─── Exercise data

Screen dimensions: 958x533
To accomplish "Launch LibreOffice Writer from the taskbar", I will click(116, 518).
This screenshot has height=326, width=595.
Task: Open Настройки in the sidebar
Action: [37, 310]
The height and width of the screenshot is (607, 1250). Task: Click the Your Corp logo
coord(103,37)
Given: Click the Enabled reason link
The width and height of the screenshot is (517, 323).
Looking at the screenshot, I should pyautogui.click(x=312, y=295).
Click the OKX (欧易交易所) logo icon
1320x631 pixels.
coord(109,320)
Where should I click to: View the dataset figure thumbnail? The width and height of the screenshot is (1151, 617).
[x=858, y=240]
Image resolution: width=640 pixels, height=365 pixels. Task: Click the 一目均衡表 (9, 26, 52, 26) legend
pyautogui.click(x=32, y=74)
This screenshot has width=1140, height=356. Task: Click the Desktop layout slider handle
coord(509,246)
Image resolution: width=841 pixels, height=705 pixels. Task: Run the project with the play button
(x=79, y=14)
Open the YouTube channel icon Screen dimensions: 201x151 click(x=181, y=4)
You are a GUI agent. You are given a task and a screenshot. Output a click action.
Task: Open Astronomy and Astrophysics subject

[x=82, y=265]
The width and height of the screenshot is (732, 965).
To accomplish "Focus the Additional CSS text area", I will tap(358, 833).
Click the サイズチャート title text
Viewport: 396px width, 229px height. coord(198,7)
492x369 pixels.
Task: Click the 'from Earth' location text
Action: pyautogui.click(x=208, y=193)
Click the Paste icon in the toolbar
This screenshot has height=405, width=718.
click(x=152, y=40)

──────

(Problem to work on): Recast all of the records above as a numbered list, one entry per line, leaving out blank lines.

(Exercise output):
1. Screen dimensions: 958x533
2. To accomplish "Launch LibreOffice Writer from the taskbar", I will click(116, 518).
3. This screenshot has height=326, width=595.
4. Task: Open Настройки in the sidebar
5. Action: [37, 310]
6. The height and width of the screenshot is (607, 1250). Task: Click the Your Corp logo
7. coord(103,37)
8. Given: Click the Enabled reason link
9. The width and height of the screenshot is (517, 323).
10. Looking at the screenshot, I should pyautogui.click(x=312, y=295).
11. Click the OKX (欧易交易所) logo icon
12. 1320x631 pixels.
13. coord(109,320)
14. Where should I click to: View the dataset figure thumbnail? The width and height of the screenshot is (1151, 617).
15. [x=858, y=240]
16. Image resolution: width=640 pixels, height=365 pixels. Task: Click the 一目均衡表 (9, 26, 52, 26) legend
17. pyautogui.click(x=32, y=74)
18. This screenshot has width=1140, height=356. Task: Click the Desktop layout slider handle
19. coord(509,246)
20. Image resolution: width=841 pixels, height=705 pixels. Task: Run the project with the play button
21. (x=79, y=14)
22. Open the YouTube channel icon Screen dimensions: 201x151 click(x=181, y=4)
23. You are a GUI agent. You are given a task and a screenshot. Output a click action.
24. Task: Open Astronomy and Astrophysics subject
25. [x=82, y=265]
26. The width and height of the screenshot is (732, 965).
27. To accomplish "Focus the Additional CSS text area", I will tap(358, 833).
28. Click the サイズチャート title text
29. Viewport: 396px width, 229px height. coord(198,7)
30. 492x369 pixels.
31. Task: Click the 'from Earth' location text
32. Action: pyautogui.click(x=208, y=193)
33. Click the Paste icon in the toolbar
34. This screenshot has height=405, width=718.
35. click(x=152, y=40)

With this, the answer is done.